With the World Bank revising its Purchasing Power Parity (PPP) index as well as the global poverty line soon, India is set to witness a rapid decrease in the number of its poor people. Combined with the existing calculations made by the Indian government, the new PPP would significantly alter the nation’s calculation of poor people, and would most likely derive a number that is much lower than the current figures. The new PPP index would also definitely create confusion in the established dynamics of resource sharing between developed and the developing nations.
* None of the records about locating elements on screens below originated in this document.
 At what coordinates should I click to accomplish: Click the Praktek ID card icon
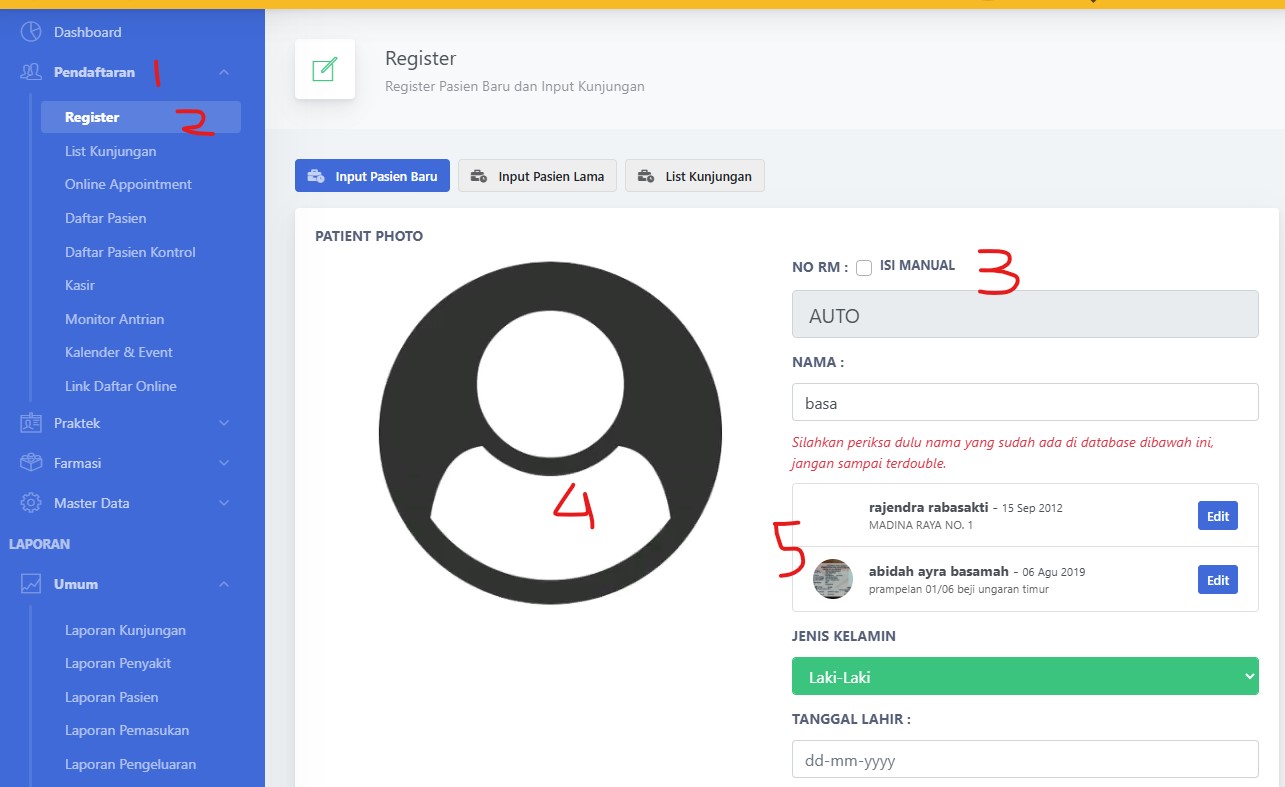point(31,423)
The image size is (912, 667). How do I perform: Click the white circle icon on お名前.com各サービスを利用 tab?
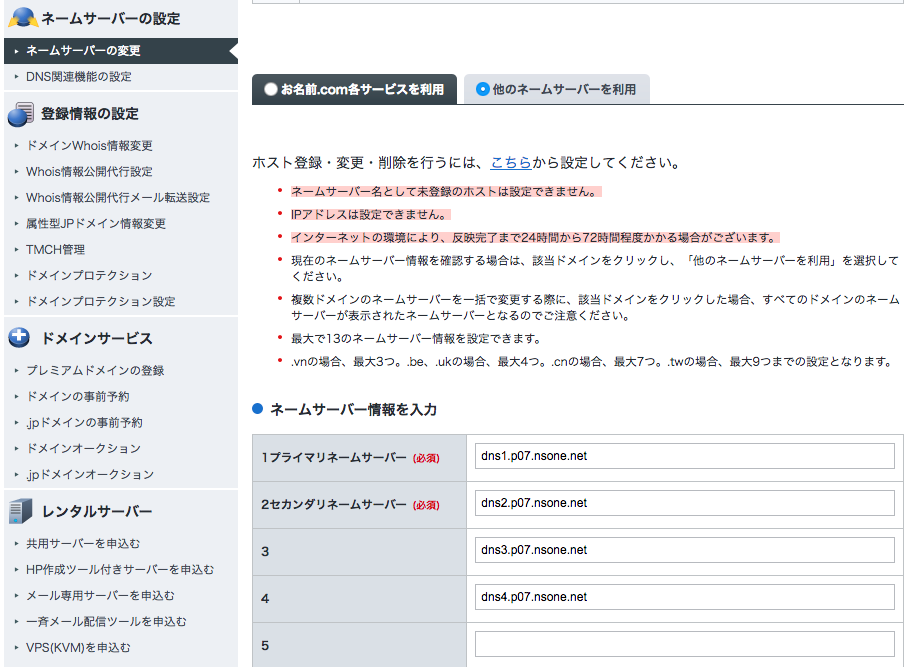click(x=269, y=88)
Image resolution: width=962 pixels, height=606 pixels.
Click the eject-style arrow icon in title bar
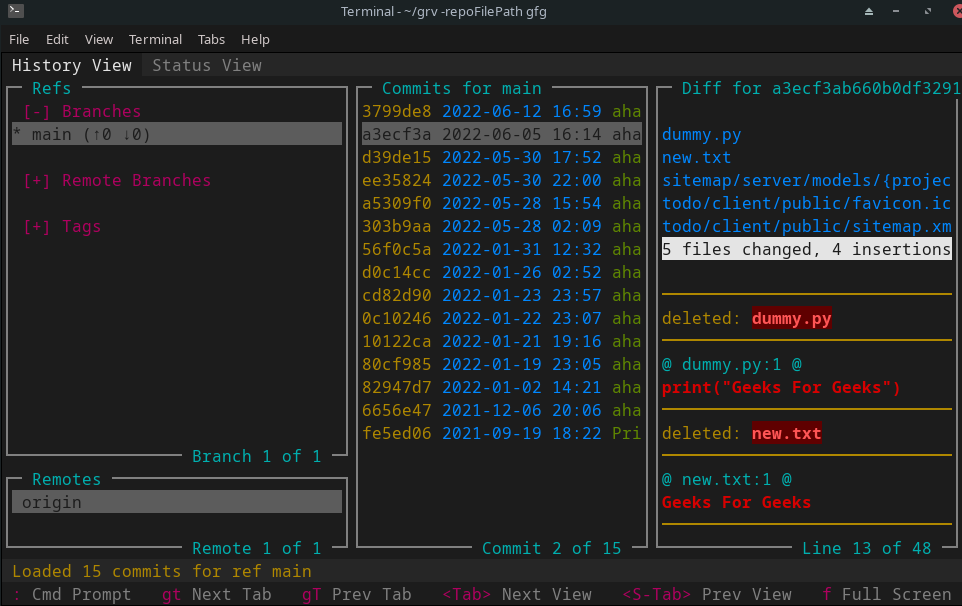point(869,11)
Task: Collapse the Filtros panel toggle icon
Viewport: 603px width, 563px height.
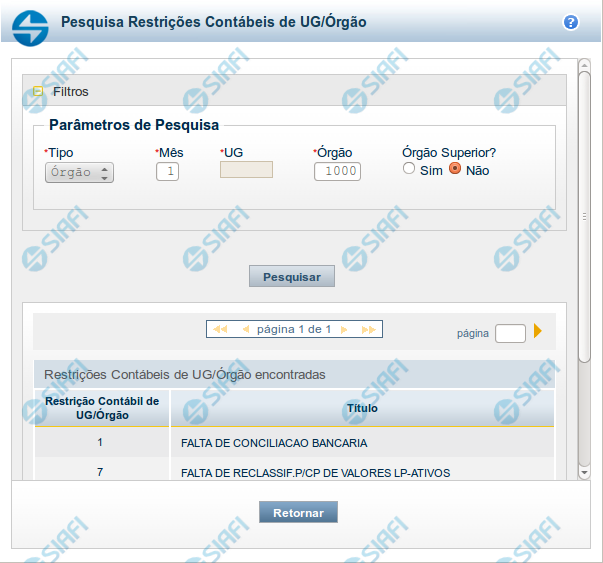Action: (39, 91)
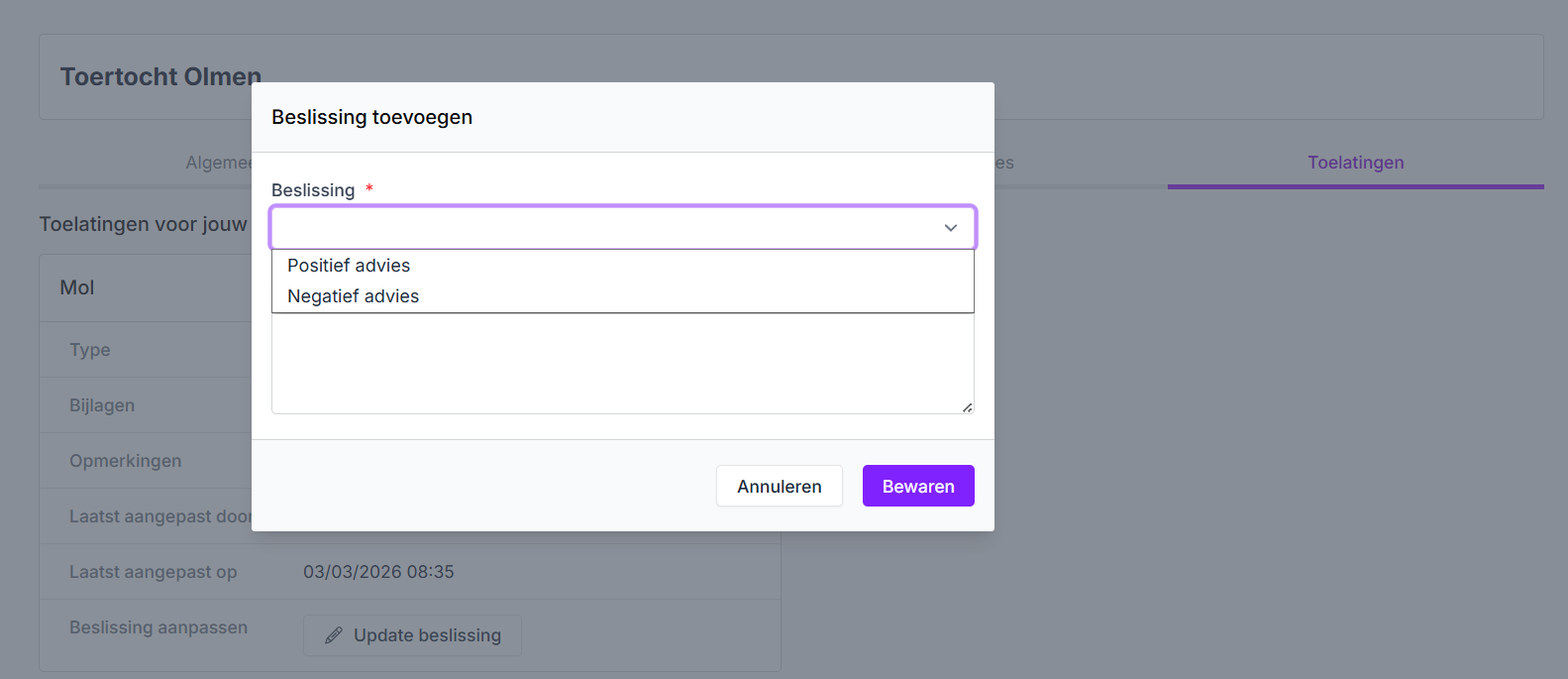
Task: Click the Update beslissing button
Action: 412,635
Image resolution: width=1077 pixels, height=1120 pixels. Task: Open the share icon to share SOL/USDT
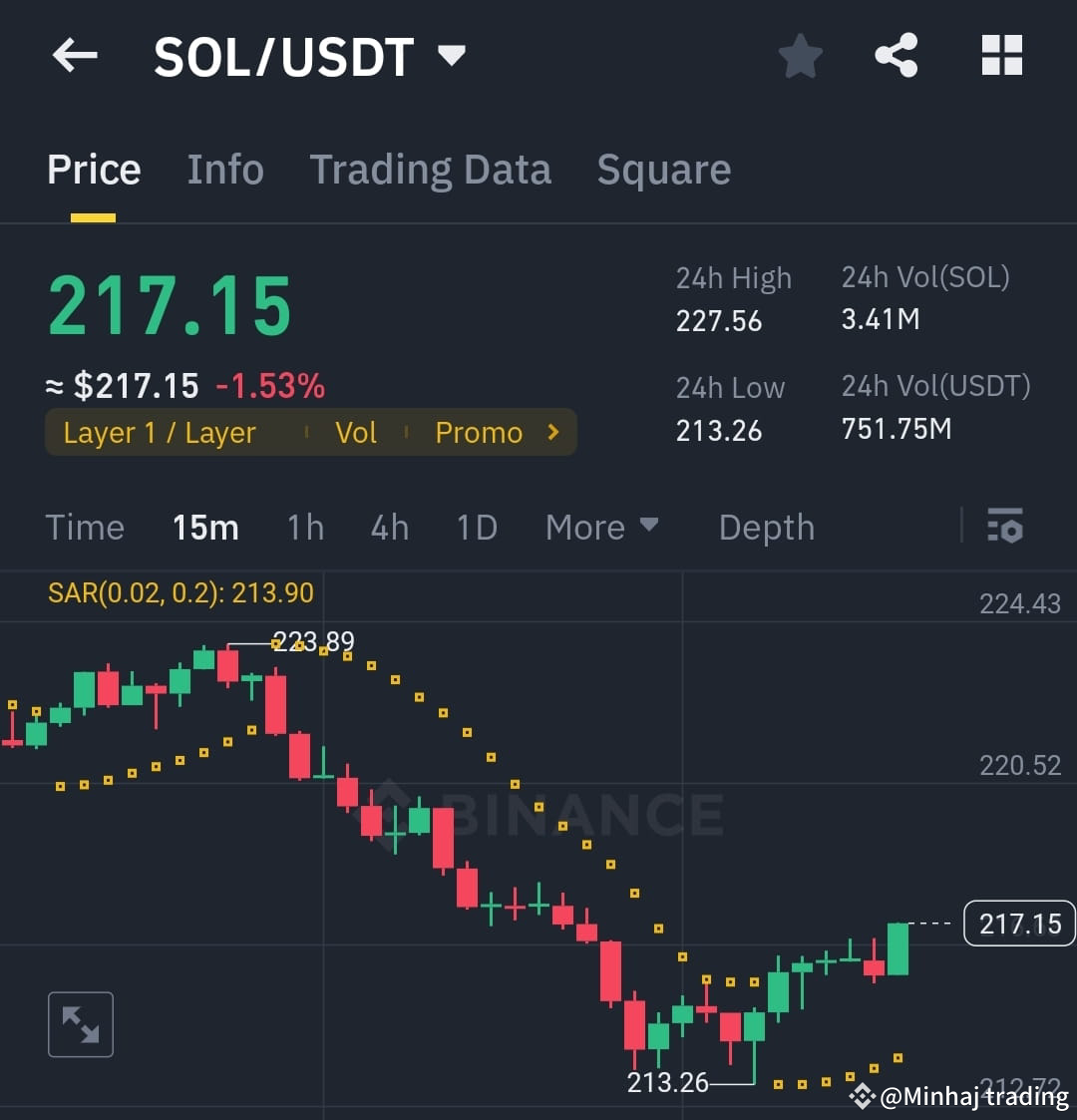(897, 56)
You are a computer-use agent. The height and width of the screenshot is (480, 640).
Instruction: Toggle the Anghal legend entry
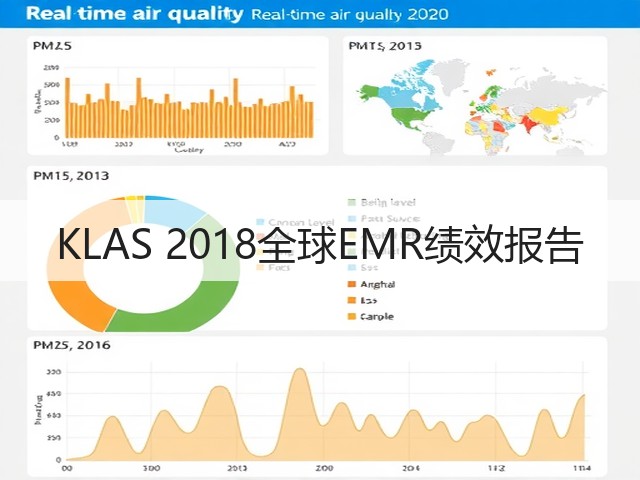[x=371, y=284]
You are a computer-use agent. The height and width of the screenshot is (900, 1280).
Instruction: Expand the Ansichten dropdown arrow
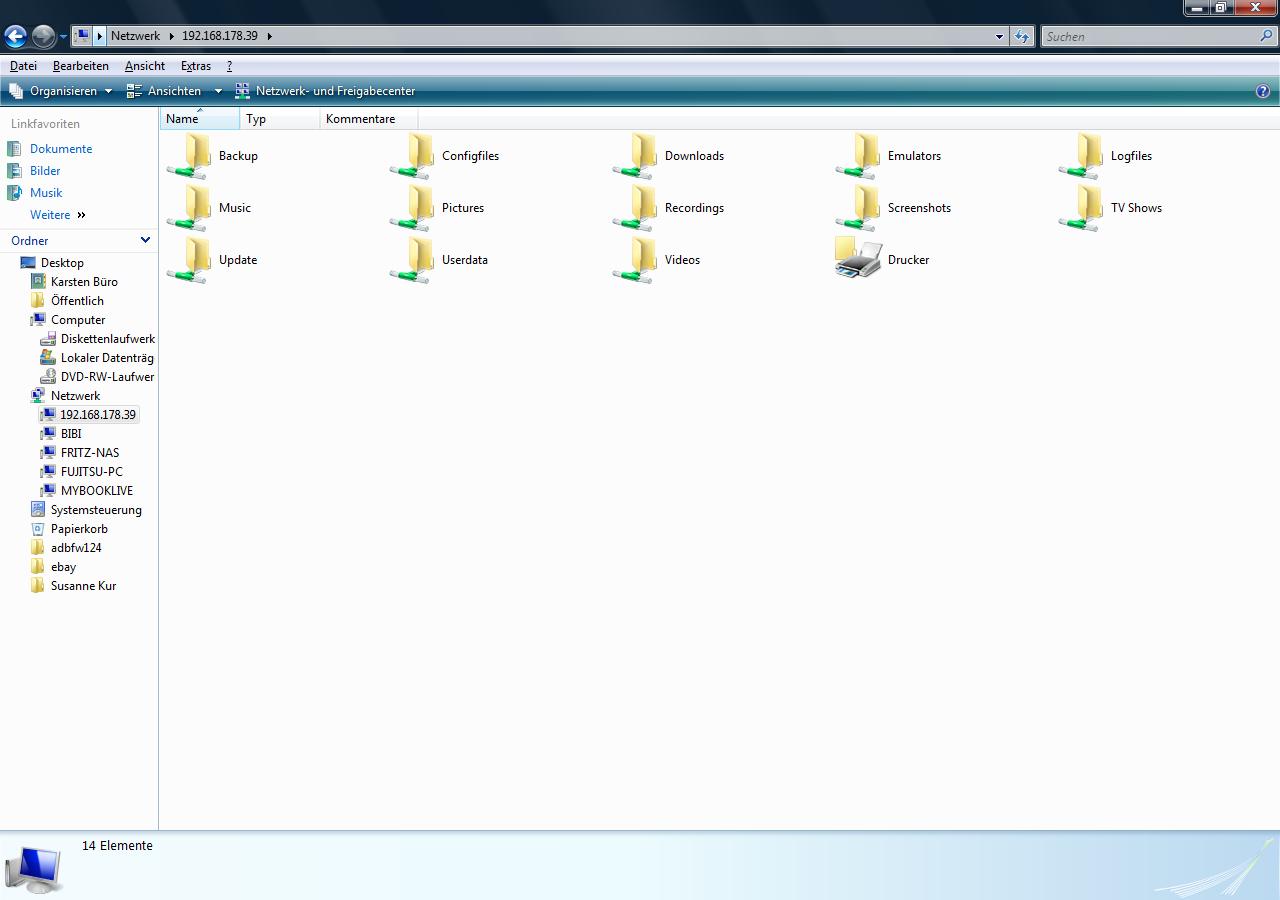pyautogui.click(x=218, y=91)
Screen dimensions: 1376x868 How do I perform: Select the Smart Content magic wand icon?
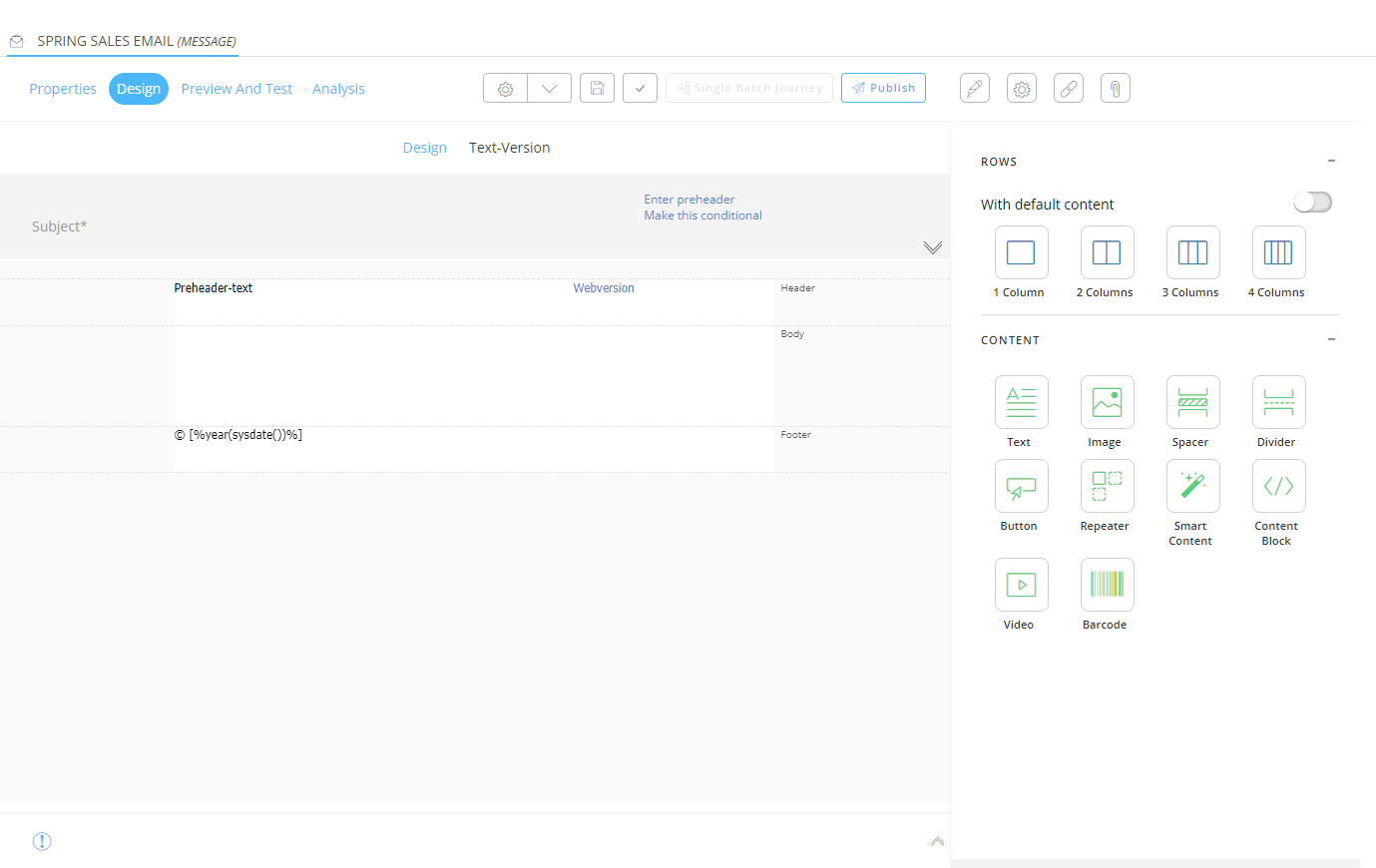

The current global poverty line of $1.25 that was calculated based on the PPP index of 2005, estimates India to have about 400 million poor people. However, the revised PPP takes into consideration a bigger Indian economy as well as the increased purchasing power of Indians, and cites that the number of poor people in the nation would have reduced drastically during a period of 11 years.
According to the new PPP calculations, India is now the third largest economy in the world while the previous PPP index placed it as fifth largest. The new PPP index would pit the number of poor people in the nation to just 98.9 million, with global poverty likely falling by half to 571.3 million poor people overnight.
Several experts have pointed out discrepancies in the way the calculation of the PPP that would not provide desirable results for all countries. These include Calculation of the PPP is done based on the poorest 15 countries worldwide. Poverty lines as well as the parameters that measure them vary between countries. Therefore, choosing only these 15 countries to derive the PPP would result in irreconcilable anomalies.
Calculation of the PPP works around the purchasing power of the dollar for a fixed basket of goods in different countries. However, not every country would consume the same basket or the same ratio of goods in the basket. These parameters would differ according to income levels and societal concerns in several countries, thereby making it difficult for them to adhere to a global PPP based on the fixed basket measure.
Commodity price data used in the calculation of PPP can vary drastically in different countries. Countries where this data is not properly documented or calculated would tend to face problems adjusting to the new PPP.
The growth of the economy would make certain luxury goods cheaper. However, it would not necessarily give the poor access to more basic commodities. Hence, shaping the PPP based on the economic improvement of a country would be unfair for its poor residents.
The World Bank has acknowledged these issues and has been in talks with several experts who have urged the former to fix the poverty line at $1.78 instead. While this would lead to around 110 million poor individuals in India, it would still be far lesser than the numbers projected by local calculations and committee reports.
The World Bank has proposed to revise its PPP index and has fixed a new global poverty line of $1.25. This change would reduce the number of poor people in India from 400 million to just 98.9 million. With experts shedding light on the various discrepancies that arise in global PPP calculation, the World Bank has ensured that it would revisit its methods and aim for a tangible solution appropriate for every country.